Prevalence and determinants of iron deficiency in cardiac amyloidosis
Document Type
article
Source
ESC Heart Failure, Vol 9, Iss 2, Pp 1314-1327 (2022)
Subject
Amyloidosis
Iron deficiency
Heart failure
Diseases of the circulatory (Cardiovascular) system
RC666-701
Language
English
ISSN
2055-5822
Abstract
Abstract Aims Iron deficiency (ID) is common in patient with chronic heart failure (HF) and has been widely studied. In contrast, data concerning ID in cardiac amyloidosis (CA) are limited.
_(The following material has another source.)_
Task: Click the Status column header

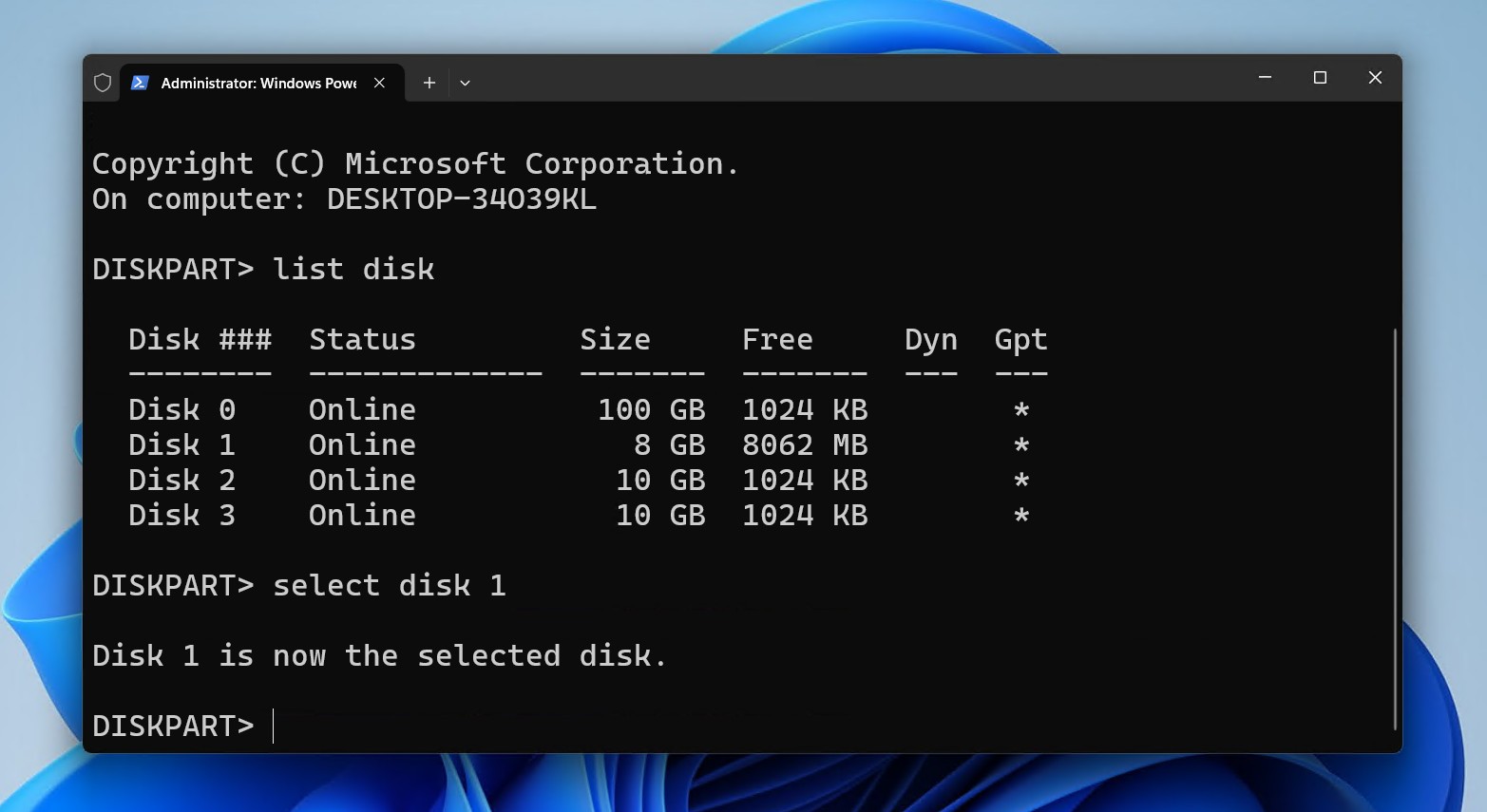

Amyloidosis is a severe and fatal systemic disease, characterized by an accumulation of amyloid fibrils in various tissues/organs, including nerves, kidneys, gastrointestinal tract, and heart. Amyloid deposits in the heart eventually cause HF. The main subtypes of CA are light chain (AL), hereditary transthyretin (ATTRv), and wild‐type transthyretin (ATTRwt). We performed this study to determine the prevalence, clinical outcome (all‐cause mortality), and determinants of ID among the three main subtypes of CA. Methods and results Iron deficiency status were analysed in 816 CA patients enrolled at the French Referral Centre for Cardiac Amyloidosis: 271 (33%) had AL, 164 (20%) ATTRv, and 381 (47%) ATTRwt. ID affected 49% of CA patients, 45% with AL, 58% with ATTRv, and 48% with ATTRwt. We identified ATTR status (ATTRv P = 0.003, ATTRwt P = 0.037), diabetes (P = 0.003), aspirin treatment (P = 0.009), haemoglobin levels (P = 0.006), and altered global longitudinal strain (P = 0.02) as independent ID determinants. There is no difference in all‐cause mortality considering ID status. Conclusions Iron deficiency is common in patients with CA, irrespective of the subtype. Patients seem more likely to have ID if diagnosed with ATTR, if diabetic, and/or treated with aspirin. In CA, the benefit of intravenous iron therapy, for ID, on morbidity and mortality needs further study.